Напившись горячего кофе, Амундсен сделал в дневнике очередную запись:
«8 июля. Маленький канал, который вывел нас вчера вечером в большую полынью, был сильно забит торосистым льдом. Огромные торосы лезли вверх и вскоре обрушивались. Некоторые из них достигали шести метров высоты. Течение в этом месте было очень сильное. Мы все время наблюдали за происходившей в канале работой. Внезапно в 11.30 вечера льдины разлетелись в стороны со скоростью многих миль, и мы вскоре очутились в полынье. Она тянулась к северу. Мы шли ею до 3.30 утра, но тут она уклонилась слишком сильно к западу и перестала быть нам пригодной. Мы стали у кромки льда, Было мглисто и видимость плохая. В 8 часов утра прояснилось, и, к нашему изумлению, мы увидели большую полынью в северо-восточном направлении. Дали ход и быстро двинулись вперед. Между тем показалось солнце, и мы увидели вдали Айон и около десяти из старых, хорошо известных гор на берегу. Продолжали идти прекрасным открытым морем до 4 часов дня. Тут нас снова затерло».
В этот день к мысу Якан вышел измученный, почти потерявший человеческий облик Нутэн. Когда он дошел до яранг становища Еппын, первыми словами, которые он услышал, были:
– Где Кагот?
– Я его не видел, – ответил пересохшими, потрескавшимися губами Нутэн.
Наевшись, он заснул и спал двое суток. Когда проснулся, его снова спросили о Каготе, и он снова ответил, что не видел его во льдах.
Как только позволила ледовая обстановка и разошелся туман, Амос спустил на воду байдару, и втроем, с Першиным и пришедшим в себя Нутэном, они отправились в море. Иногда, завидя темное пятно на одинокой льдине, они устремлялись к ней, но это был либо обломок старого пакового льда, либо морж… Кагота нигде не было.
Так продолжалось несколько дней.
Каждый раз байдару встречала Каляна, молчаливая и печальная. Ни о чем не спрашивая, она помогала вытаскивать суденышко на берег, разделывала добычу, уносила куски мяса и жира наверх, в хранилище..
Была смутная надежда, что Кагота подобрала «Мод». Однако оттуда не было никаких известий.
Согласно старому обычаю Кагот не считался погибшим до прихода нового льда. Поэтому надежда, которую хранила в себе Каляна вместе с нарождающейся новой жизнью, каждый раз приводила ее на берег.
Так было все лето.
Пришел пароход, на который так надеялся учитель Першин, приехали люди и начали строить новый, никогда не виданный на Чукотке поселок сплошь из деревянных домов. Ждали большого умелого тангитанского лекаря, который должен вернуть зрение Гаймисину.
А Кагота все не было…
В яранге Каляны в укромном месте лежала его тетрадь, заполненная аккуратными, все возрастающими цифрами.
А Кагота все не было…
Лето на ледовитом побережье Чукотки проходит быстро. Только вчера еще было тепло, но по ночам уже стало подмораживать. Нутэн снял с высоких подставок нарту и начал ладить ее к зиме. На дальней косе вылегли моржи, и охотники готовились к осеннему забою.
Но Кагота среди них не было…
Настал день, когда к берегу становища Еппын подошел плотный лед и закрыл прибрежную полынью, образовав крепкий припай.

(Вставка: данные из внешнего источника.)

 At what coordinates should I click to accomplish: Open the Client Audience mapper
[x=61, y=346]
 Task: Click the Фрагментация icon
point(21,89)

С небольшой деревянной чашей в руке, пройдя под поднятой и укрепленной на зиму байдарой, на берег спустилась женщина в кэркэре из темных одноцветных оленьих шкур и молча разбросала по льду искрошенное оленье мясо, табак и сахар. Так Каляна навсегда простилась еще с одним мужчиной, отнятым у нее безжалостным морем.
Но жизнь продолжалась. Она продолжалась в новых учениках Першина, привезенных с окрестной тундры и поселившихся в большом деревянном доме, в надежде на исцеление Гаймисина, в счастье Умкэнеу и, наконец, в ней самой, Каляне, в которой удивительный и необыкновенный человек Кагот зачал новую жизнь.